- Directed by: Katrina Browne Alla Kovgan Jude Ray
- Written by: Katrina Browne Alla Kovgan
- Release date: January 2008 (Sundance Film Festival);
- Running time: 86 minutes
- Country: United States
- Language: English

= Traces of the Trade: A Story from the Deep North =

Traces of the Trade: A Story from the Deep North is a 2008 documentary film directed by Katrina Browne, Alla Kovgan, and Jude Ray.

==Synopsis==
The film focuses on the descendants of the DeWolf family, a prominent slave trading family who settled in Bristol, Rhode Island, who trafficked Africans from 1769 to 1820, and the legacy of the slave trade in the Northern United States. The film follows ten family members as they retrace the triangle trade starting at Linden Place in Bristol, Rhode Island, the hometown of the DeWolfs.
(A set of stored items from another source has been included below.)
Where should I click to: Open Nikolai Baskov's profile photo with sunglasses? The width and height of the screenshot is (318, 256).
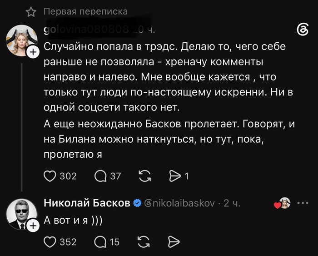pos(21,214)
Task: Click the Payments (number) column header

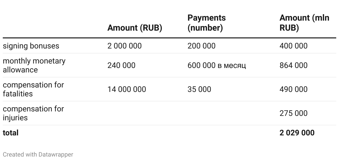Action: pos(207,23)
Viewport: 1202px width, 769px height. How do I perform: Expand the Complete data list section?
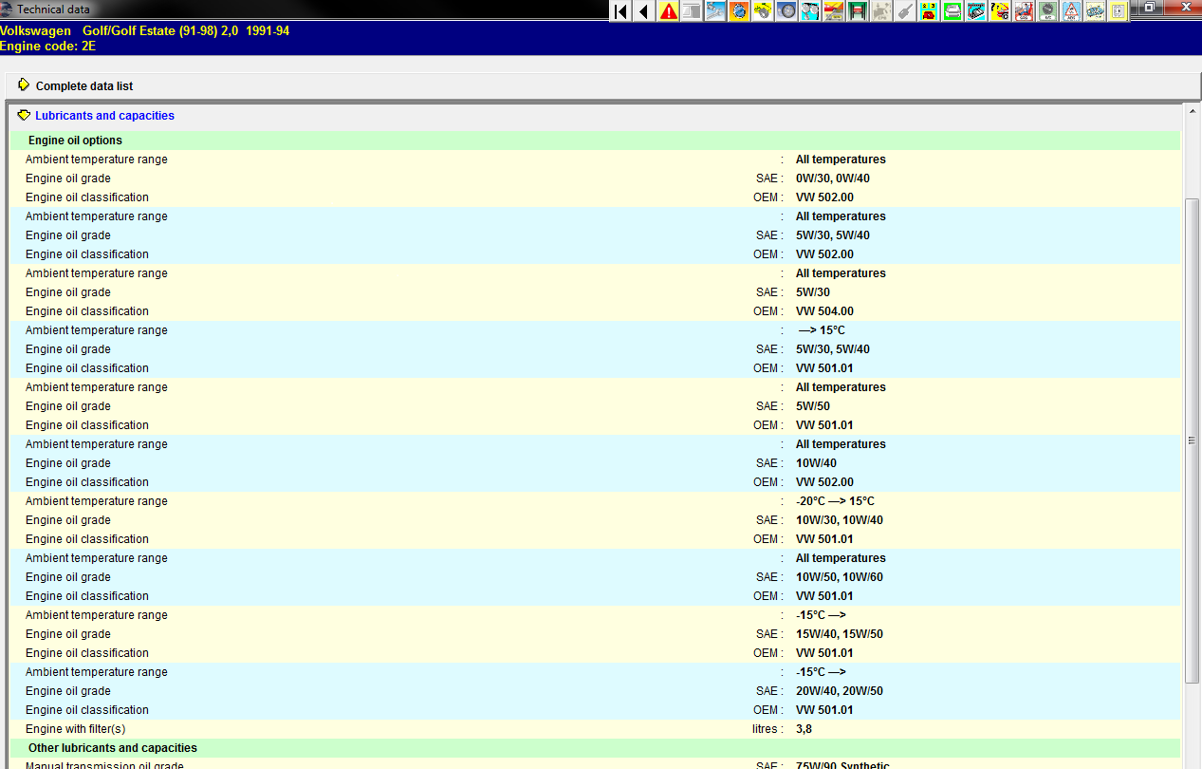pos(24,85)
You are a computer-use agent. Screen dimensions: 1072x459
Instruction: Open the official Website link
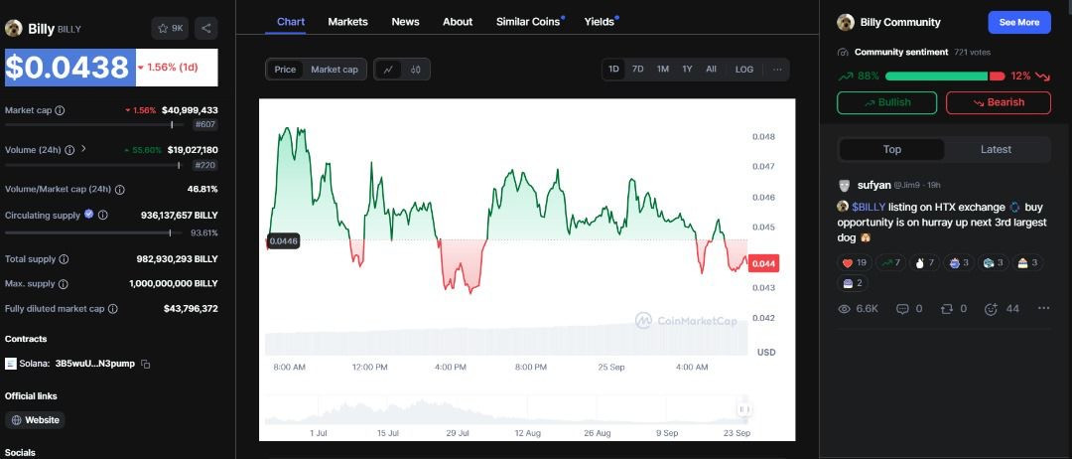click(x=35, y=420)
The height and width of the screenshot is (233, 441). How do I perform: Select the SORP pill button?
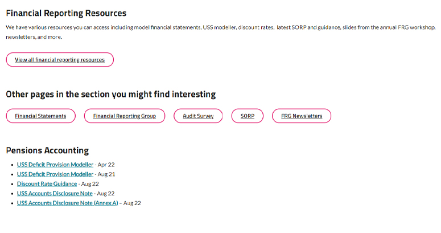[x=248, y=116]
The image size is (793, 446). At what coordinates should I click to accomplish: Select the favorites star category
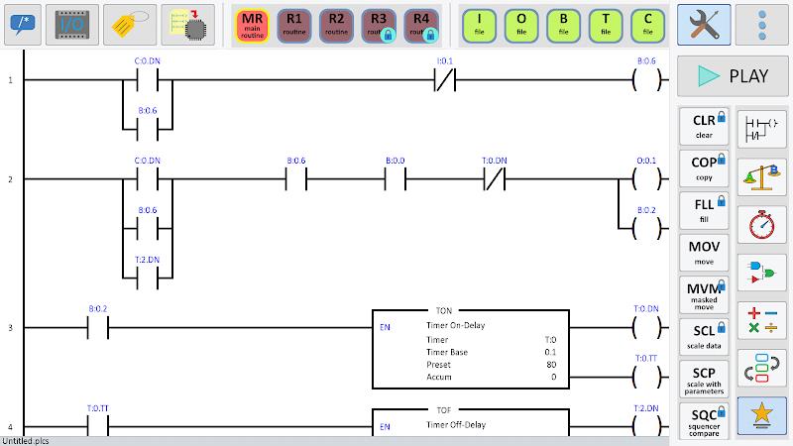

The family has been prominent in local businesses and banking, as academics, in the local Episcopal and other institutions, and organizing the Bristol Fourth of July Parade. The film goes with the family to Ghana, where the slaves were purchased and where they meet with current residents, and to Cuba, where James DeWolf owned three sugar and coffee plantations in the 19th century.

The film competed in the Documentary Competition at the 2008 Sundance Film Festival. It was shown on PBS TV and nominated for an Emmy Award.